How do I get my boyfriend to stop using his phone when we go out to dinner? P. Liu
Here are 10 suggestions I received when I put your conundrum on my social media feed. They are in no particular order and some are more socially acceptable than others. Here they are.
- Be the example and refrain from using your phone and encourage him in conversation.
- Stab his phone with a fork.
- Text him saying, "Get off your phone or I will dump you."
- Start flirting with a handsome waiter.
- 5. Say in a loud voice, "So how does this Tinder thing work?"
- Drop it in the soup.
- Make a rule that whomever has their phone out has to pay for dinner.
- Start dancing. Slowly to begin with. Then faster and crazier if he remains on the phone.
- Remove pieces of clothing.
- Get up and sit at an empty table. When he asks "why" say, "When you're on your phone it feels like I'm eating on my own."
Do any of our readers have other suggestions?

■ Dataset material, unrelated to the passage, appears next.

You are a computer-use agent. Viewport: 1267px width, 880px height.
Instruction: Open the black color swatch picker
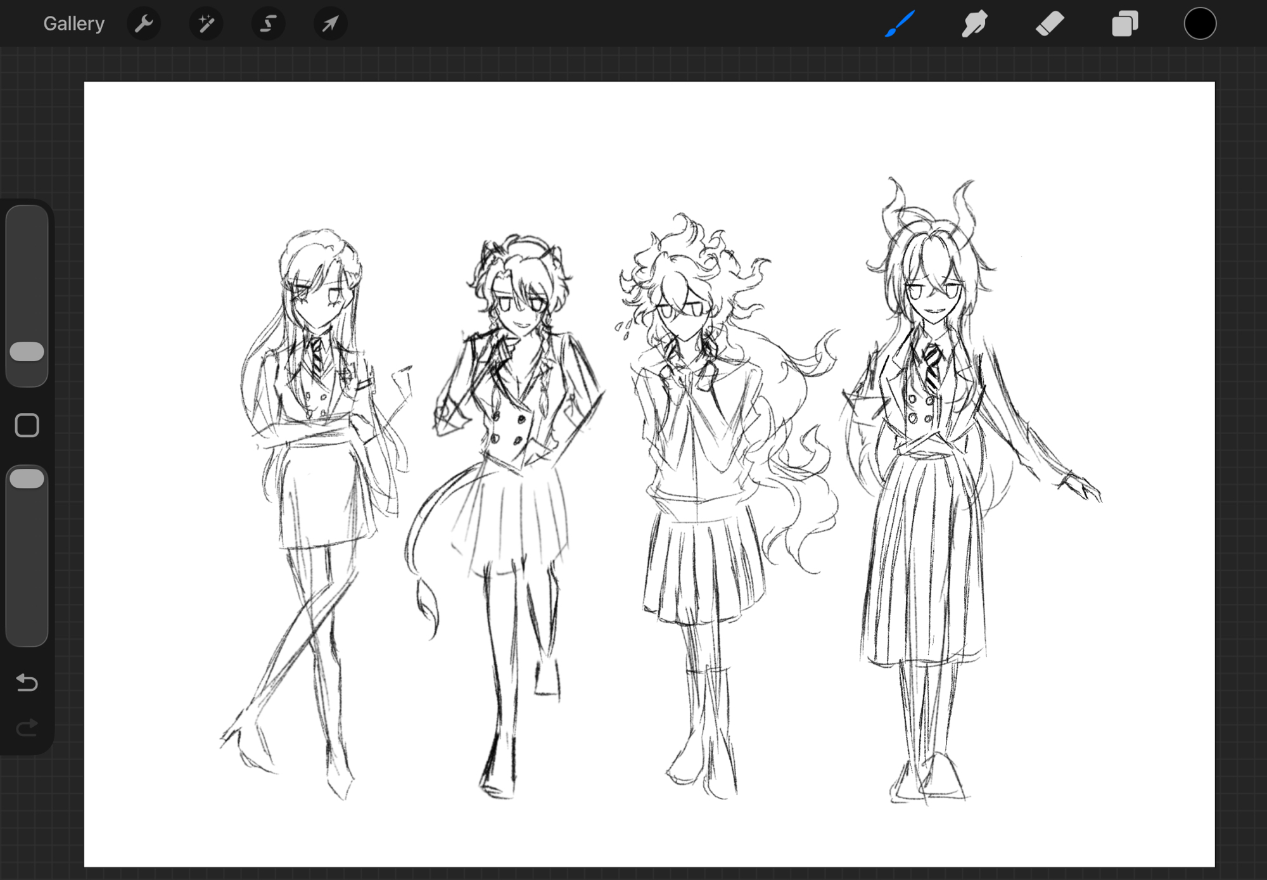(x=1200, y=24)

I had a peculiar reaction when I was peeling parsnips the other day. The skin on my hand and fingers became red and painful. E. Wiley
The parsnip was acting in self defence. True. Plants are amazing. They communicate with each other, communicate with fungi and have a barrage of defensive mechanisms to protect themselves from attack. It wouldn't surprise me in years to come to have researchers pronounce that plants are sentient. Parsnips and other members of the Apiaceae family produce phytochemicals when they sense they are under attack. Furanocoumarins is one such compound, and can be deadly to some fungi the plant deems unwelcome. When it comes in contact with the skin the furanocoumarins toxin destroys the top layer. A severe reaction may require medical treatment. If consumed, it can cause stomach aches. Furanocoumarins forms just under the skin of the parsnip where the vegetable has been damaged. The Food Safety Information Council suggests cutting out damaged parts of the parsnip and peeling the vegetable before cooking. The toxin levels drop when the parsnip is cooked. Discard parsnip cooking water.
When I cook my red cabbage it turns the most odd shade of blue. B. Cameron
Red cabbage is amazing. It is also incredibly good for you. There are 36 different anthocyanins in red cabbage. These are the same compounds that elevated blueberries to the dubious status of "superfood". Under acidic conditions they have a reddish blue hue but when the pH rises and conditions head towards alkali, the cabbage looks blue – green or cyan, hence anthocyanins. To change the cabbage from blue back to purple simply add some acid, perhaps some lemon juice or some good apple cider vinegar. Red cabbage is sensational with speck, chunks of apple, apple cider vinegar and black pepper.